* Testo di riferimento:
1 giugno 2014

CHIESA DI SAN FRANCESCO D'ASSISI - CHIETI



CHIESA DI SAN FRANCESCO D'ASSISI - CHIETI

VICENDE STORICHE



Originariamente dedicata a San Lorenzo Martire, San Francesco è una delle chiese più antiche di Chieti; considerata la posizione preminente, in asse con la torre campanaria della cattedrale, perfettamente orientata, è da ritenersi che essa risalga ai primi secoli del cristianesimo.

Sinibaldo Baroncini, archeologo teatino del seicento, narra di una grande pietra squadrata rinvenuta ai suoi tempi presso la facciata e con una iscrizione monca, GENIO MUNICIPII, che ci fa supporre esistesse in epoca romana un edificio sacro o civile nell'area della chiesa. E' certo, comunque, a quanto dice P. Isidoro Sebastiani, che la chiesetta di San Lorenzo passò ai frati minori vivente ancora San Francesco; ben presto ivi sorse annesso un convento destinato a divenire preminente su tutte le chiese francescane della custodia teatina.

Il maggiore storico chietino, Girolamo Nicolino, nella " Historia della città di Chieti ", dà per certo il 1239 quale anno di fondazione della chiesa, ricavandola da una tabella di Messe celebrate dai PP. Conventuali di Chieti; egli ricorda, inoltre, un tale Antonio Gizio, nobile teatino che, dopo aver donato una parte dei suoi beni ai poveri, ne impiegò il resto per l'edificazione della chiesa, nella quale visse e morì santamente secondo la regola serafica.

* Sezione dati:
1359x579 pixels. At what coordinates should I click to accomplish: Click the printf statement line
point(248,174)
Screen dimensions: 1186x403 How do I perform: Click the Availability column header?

* Consegna A:
Elenca tutte le persone che il testo sulla chiesa di San Francesco indica come fonti delle notizie storiche che riporta.
* Consegna B:
Ricopia dal testo sulla chiesa di San Francesco il brano che comincia con le parole "Sinibaldo Baroncini, archeologo" e termina dopo "della custodia teatina.".

* Risposta scritta A:
Sinibaldo Baroncini
P. Isidoro Sebastiani
Girolamo Nicolino

* Risposta scritta B:
Sinibaldo Baroncini, archeologo teatino del seicento, narra di una grande pietra squadrata rinvenuta ai suoi tempi presso la facciata e con una iscrizione monca, GENIO MUNICIPII, che ci fa supporre esistesse in epoca romana un edificio sacro o civile nell'area della chiesa. E' certo, comunque, a quanto dice P. Isidoro Sebastiani, che la chiesetta di San Lorenzo passò ai frati minori vivente ancora San Francesco; ben presto ivi sorse annesso un convento destinato a divenire preminente su tutte le chiese francescane della custodia teatina.